I have to agree with the kid's comment. Why would an ape have ancestors selected for lower intelligence?
Not to be cruel, Bryce, but, uh... your mom.
Yeah, because that erased comment was so valuable, Wally. The world must see it.
Wait, who am I replying to? There's nobody there, after all. Just a vile smell that the wind will soon blow away. And then the stench can waft back to its own blog and whine that the mean ol' atheists can't tolerate the light of his stimulating and challenging "I kno u ar but wut am I?!?!"
I really like the Mickey analogy for selection, though- I didn't fully grasp the joke- it seems like it's just a "You're ugly, uggo." But the analogy the teacher used is quite clever, I think.
I kinda feel bad for the apes, honestly. Why is it such a bad thing to be related to them?
[imagining back before I learned about evolution]
Teacher: And so, natural selection has led to all of the species we see today. Humans, for example, evolved from...
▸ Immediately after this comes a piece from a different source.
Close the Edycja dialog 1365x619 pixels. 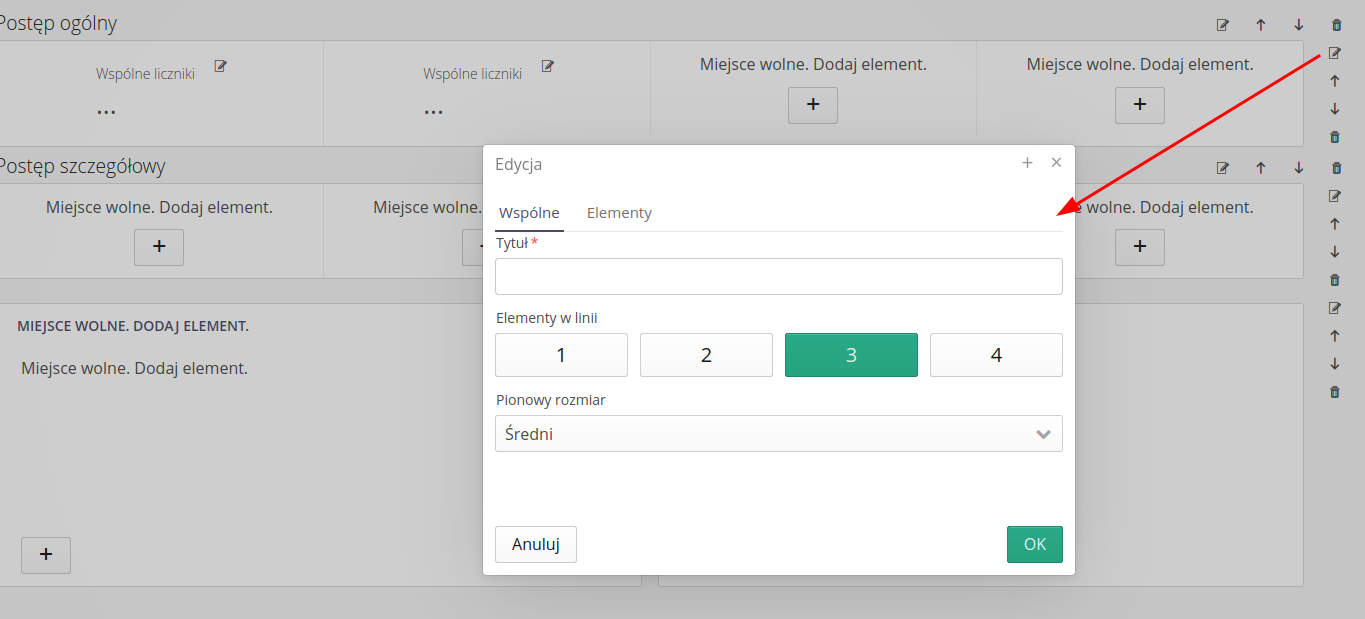(x=1056, y=163)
Young Brian: [please be apes, please be apes, please be apes]
Teacher: apes!
Young Brian: YES!!!!! AWESOME!
Seriously, if I wasn't a me, I'd want to be a monkey anyway.
Not to get all hippy-dippy on you, but it's part of our removal from the natural world these days, I think. Most peoples' exposure to apes comes from nature documentaries or the zoo -- if even that, in the case of creationists, who probably aren't interested in watching anything but Jesus TV or going to their megachurch.
But anyway, you might tune in to a nature documentary and just see the lurid, audience-grabbing scenes of apes fighting, or hunting monkeys, and think of them as beasts.
Or you might dwell at the ape enclosure for about five seconds, long enough to see a gorilla jerkin' it, and think of them as beasts.
Me, I spent a whole lot of time at the ape houses when I went to the zoo, which my parents did at least twice a year. And the similarities to us just took my breath away. One incident stands out. A mama orangutan cradling their young, as the baby looked up at me with these amazing, piercingly human eyes. It just chilled me. The mama looked up too, and it felt like this moment of connection. I looked at them, and I saw us, millions of years ago.
Of course, any thoughtful person would look at the fighting, the hunting, and the jerking off and see humanity in that as well. But I think it all ties back to the denialist mentality, particularly the extreme fundamentalist creationist variety. They want to deny that these impulses exist within them, or they want to externalize them onto a bogeyman like "Satan", because it absolves them of any responsibility for having to improve themselves or treat their fellow man decently ("Not perfect... just forgiven!" is a slogan that's so emblematic of this self-absorbed mindset, and it bothered me even when I was a Christian.)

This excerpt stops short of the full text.